Exercise requirements: Copy exactly. Begin at the line containing "Select the Erase tool in the toolbar" and stop at the last line of the entries, omitting any pictures.

Working data:
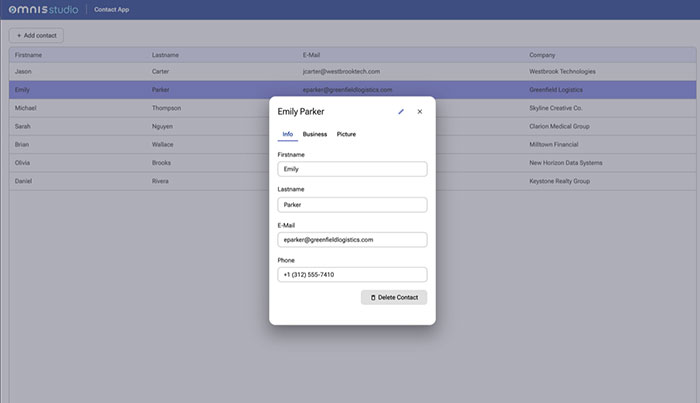Switch to the Business tab
This screenshot has width=700, height=403.
click(x=315, y=134)
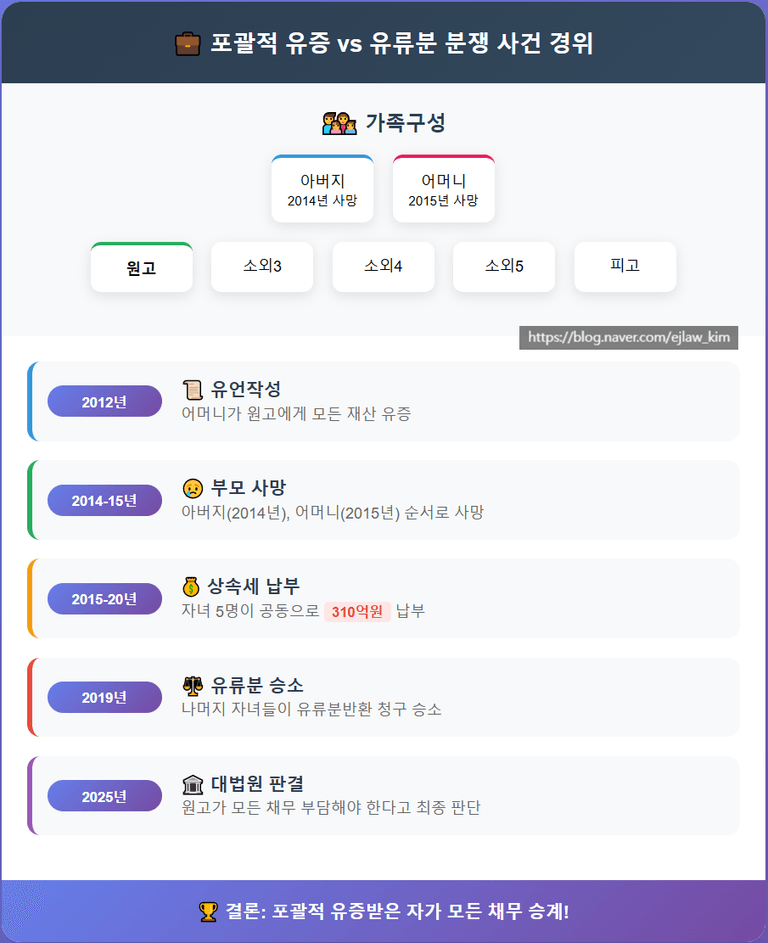Click the highlighted 310억원 amount

(357, 612)
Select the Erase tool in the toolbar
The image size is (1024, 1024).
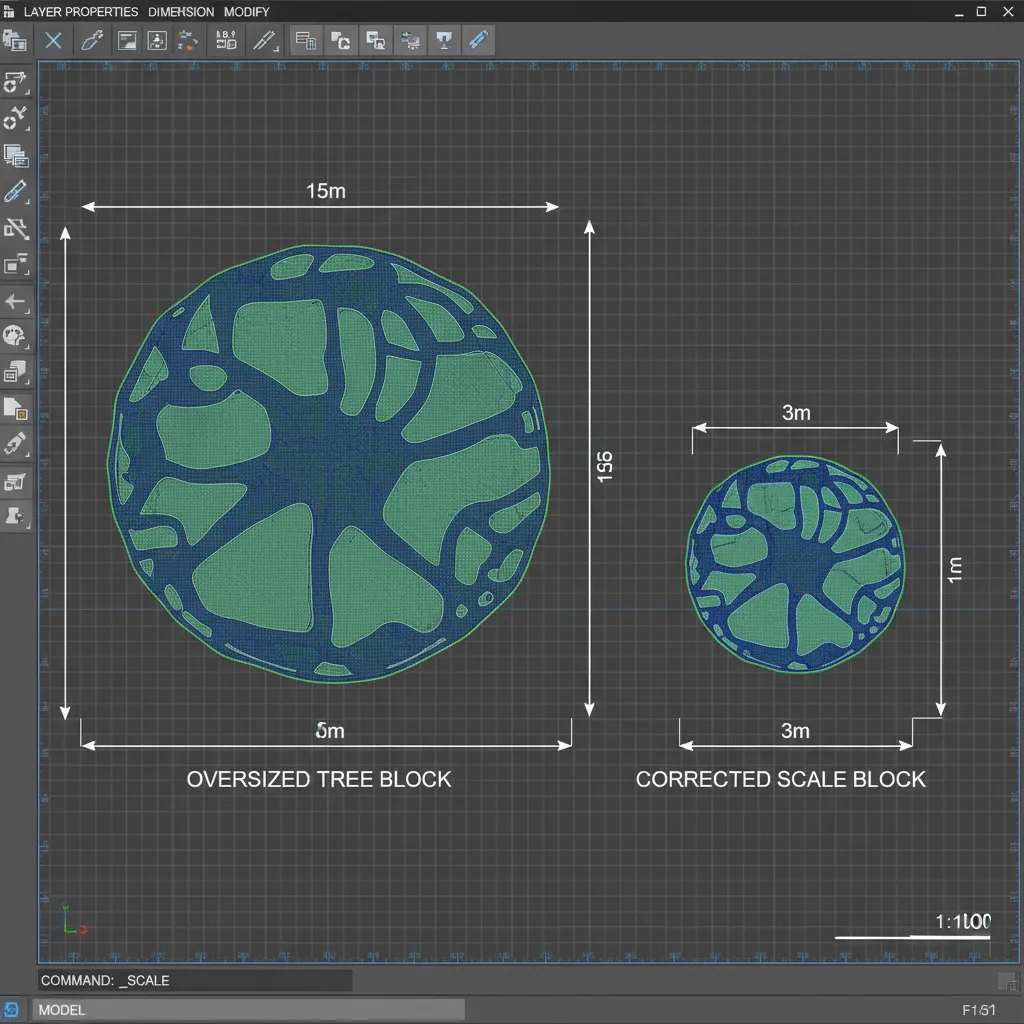pyautogui.click(x=53, y=40)
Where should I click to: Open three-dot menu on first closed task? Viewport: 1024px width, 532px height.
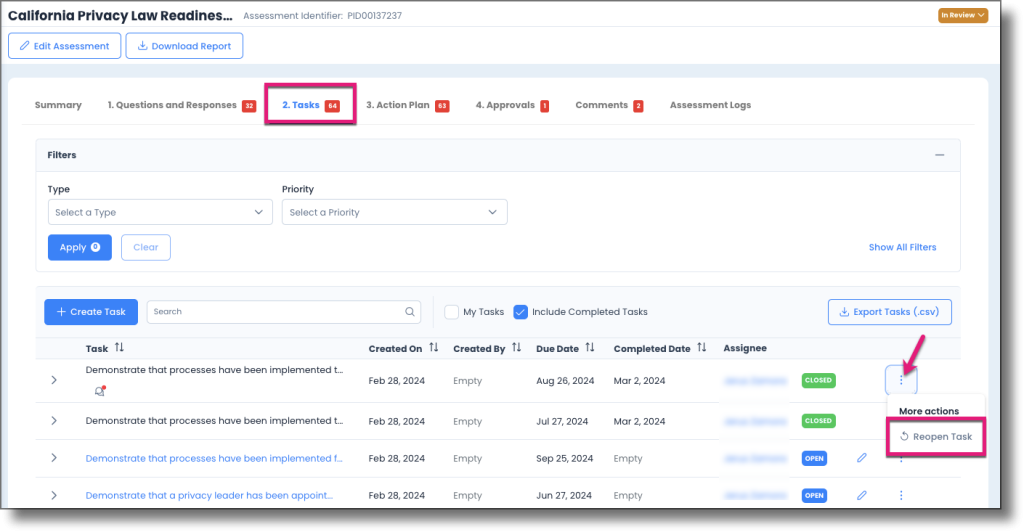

Written answer:
Select the Erase tool in the toolbar
The image size is (1024, 1024).
pyautogui.click(x=53, y=40)
Where should I click to: Open three-dot menu on first closed task? Viewport: 1024px width, 532px height.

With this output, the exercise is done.